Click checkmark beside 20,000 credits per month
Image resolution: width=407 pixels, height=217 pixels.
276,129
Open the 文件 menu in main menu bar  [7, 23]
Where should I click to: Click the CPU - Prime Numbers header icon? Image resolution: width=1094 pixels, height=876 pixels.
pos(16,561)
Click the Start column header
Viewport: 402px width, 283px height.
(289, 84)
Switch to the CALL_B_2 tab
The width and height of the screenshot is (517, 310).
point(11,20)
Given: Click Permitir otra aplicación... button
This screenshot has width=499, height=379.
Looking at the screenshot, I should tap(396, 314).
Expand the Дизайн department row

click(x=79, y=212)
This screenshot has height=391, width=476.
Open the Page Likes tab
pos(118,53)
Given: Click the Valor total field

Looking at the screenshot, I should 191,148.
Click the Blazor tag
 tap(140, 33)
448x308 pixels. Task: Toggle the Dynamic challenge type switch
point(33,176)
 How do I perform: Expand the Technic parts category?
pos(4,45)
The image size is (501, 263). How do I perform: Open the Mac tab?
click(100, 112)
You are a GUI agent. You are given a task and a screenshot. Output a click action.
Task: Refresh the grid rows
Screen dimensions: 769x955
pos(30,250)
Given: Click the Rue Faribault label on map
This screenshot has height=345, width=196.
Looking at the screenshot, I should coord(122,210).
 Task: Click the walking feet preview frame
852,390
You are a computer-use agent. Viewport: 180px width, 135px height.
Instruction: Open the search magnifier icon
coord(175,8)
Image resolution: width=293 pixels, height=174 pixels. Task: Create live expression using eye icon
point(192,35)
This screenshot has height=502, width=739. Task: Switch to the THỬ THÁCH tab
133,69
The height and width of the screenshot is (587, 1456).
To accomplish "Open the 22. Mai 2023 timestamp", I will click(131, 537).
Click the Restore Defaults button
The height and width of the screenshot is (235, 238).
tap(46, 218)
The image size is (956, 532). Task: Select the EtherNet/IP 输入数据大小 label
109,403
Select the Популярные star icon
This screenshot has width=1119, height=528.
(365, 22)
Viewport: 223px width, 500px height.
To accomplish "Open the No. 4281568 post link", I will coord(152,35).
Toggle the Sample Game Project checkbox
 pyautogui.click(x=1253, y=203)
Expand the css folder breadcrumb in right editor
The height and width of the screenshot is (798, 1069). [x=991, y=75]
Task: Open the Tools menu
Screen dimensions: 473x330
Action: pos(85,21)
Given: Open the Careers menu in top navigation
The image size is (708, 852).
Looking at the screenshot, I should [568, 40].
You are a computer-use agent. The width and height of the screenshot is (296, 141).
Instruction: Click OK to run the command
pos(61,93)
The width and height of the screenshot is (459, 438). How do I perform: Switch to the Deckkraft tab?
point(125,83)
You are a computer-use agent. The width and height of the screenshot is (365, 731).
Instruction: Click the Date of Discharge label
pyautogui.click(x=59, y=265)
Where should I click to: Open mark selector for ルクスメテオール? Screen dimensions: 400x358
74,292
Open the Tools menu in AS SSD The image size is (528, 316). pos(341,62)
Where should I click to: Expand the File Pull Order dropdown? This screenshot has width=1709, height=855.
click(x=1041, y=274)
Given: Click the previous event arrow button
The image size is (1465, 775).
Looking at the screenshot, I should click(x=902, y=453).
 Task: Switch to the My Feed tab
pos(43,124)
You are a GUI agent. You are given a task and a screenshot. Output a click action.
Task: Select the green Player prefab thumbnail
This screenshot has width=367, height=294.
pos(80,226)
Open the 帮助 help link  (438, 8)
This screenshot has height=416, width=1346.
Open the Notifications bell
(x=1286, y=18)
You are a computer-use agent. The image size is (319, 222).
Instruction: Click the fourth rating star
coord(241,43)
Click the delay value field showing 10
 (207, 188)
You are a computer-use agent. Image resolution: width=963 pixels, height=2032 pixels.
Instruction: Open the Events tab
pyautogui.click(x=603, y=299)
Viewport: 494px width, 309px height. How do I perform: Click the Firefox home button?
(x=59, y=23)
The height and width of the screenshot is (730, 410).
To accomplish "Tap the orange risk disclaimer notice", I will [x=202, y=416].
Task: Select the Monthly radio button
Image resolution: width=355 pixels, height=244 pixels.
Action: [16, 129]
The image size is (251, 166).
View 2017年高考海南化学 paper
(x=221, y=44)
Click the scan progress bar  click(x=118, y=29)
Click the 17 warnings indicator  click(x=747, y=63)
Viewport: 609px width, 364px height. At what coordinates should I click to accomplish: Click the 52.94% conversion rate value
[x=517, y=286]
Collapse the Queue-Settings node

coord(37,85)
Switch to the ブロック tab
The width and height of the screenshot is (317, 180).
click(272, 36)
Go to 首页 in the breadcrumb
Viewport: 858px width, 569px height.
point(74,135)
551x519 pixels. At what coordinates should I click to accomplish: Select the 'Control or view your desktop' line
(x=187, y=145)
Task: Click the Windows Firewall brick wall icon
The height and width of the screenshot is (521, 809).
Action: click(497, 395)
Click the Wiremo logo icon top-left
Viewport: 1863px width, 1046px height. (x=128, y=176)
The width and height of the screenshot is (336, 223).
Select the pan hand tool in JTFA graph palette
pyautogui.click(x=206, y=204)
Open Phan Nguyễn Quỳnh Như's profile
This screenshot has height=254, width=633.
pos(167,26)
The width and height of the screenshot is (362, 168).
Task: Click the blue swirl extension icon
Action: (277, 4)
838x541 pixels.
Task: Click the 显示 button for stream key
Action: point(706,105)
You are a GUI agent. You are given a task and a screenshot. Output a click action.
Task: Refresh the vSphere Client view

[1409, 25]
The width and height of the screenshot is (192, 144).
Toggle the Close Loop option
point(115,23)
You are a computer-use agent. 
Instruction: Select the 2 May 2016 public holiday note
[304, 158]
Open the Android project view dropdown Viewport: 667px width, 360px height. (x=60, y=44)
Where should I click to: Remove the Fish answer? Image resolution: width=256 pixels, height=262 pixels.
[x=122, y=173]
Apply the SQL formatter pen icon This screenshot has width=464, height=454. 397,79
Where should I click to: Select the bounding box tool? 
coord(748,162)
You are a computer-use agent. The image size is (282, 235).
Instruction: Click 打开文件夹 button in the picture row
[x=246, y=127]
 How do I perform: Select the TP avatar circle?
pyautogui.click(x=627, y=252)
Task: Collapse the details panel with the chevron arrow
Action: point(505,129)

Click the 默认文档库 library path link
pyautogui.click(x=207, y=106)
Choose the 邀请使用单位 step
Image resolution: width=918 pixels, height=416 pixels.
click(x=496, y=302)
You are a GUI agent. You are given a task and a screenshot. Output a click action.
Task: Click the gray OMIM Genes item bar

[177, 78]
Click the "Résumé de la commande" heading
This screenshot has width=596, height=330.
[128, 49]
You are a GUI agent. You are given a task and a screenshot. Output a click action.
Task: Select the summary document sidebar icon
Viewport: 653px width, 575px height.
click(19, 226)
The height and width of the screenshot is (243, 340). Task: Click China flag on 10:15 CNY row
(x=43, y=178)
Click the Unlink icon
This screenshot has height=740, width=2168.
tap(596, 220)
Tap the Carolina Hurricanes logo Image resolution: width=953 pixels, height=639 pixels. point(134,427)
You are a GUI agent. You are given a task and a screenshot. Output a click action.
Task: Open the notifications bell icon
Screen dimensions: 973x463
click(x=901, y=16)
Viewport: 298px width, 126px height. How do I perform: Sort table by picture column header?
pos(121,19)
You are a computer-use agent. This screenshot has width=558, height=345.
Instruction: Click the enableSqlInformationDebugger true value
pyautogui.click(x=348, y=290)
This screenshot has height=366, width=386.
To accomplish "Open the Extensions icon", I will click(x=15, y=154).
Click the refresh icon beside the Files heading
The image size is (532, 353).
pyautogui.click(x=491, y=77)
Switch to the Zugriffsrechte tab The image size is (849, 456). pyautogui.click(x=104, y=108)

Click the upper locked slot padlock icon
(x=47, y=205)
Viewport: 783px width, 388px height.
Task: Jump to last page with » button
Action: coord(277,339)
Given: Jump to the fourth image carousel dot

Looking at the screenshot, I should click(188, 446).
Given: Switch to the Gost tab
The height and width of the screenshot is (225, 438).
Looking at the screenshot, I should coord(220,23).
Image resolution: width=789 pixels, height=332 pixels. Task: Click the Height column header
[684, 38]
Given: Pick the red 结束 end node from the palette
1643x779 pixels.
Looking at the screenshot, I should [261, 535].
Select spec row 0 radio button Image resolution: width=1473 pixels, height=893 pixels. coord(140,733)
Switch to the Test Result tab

TASK TO COMPLETE:
Word for word, restate the lines of the listing above starting at the line with "This screenshot has height=345, width=196." and ending at the line with "You are a computer-use agent. Viewport: 180px", and nothing outside them.

COMPLETED EXERCISE:
This screenshot has height=345, width=196.
Looking at the screenshot, I should coord(122,210).
 Task: Click the walking feet preview frame
852,390
You are a computer-use agent. Viewport: 180px width, 135px height.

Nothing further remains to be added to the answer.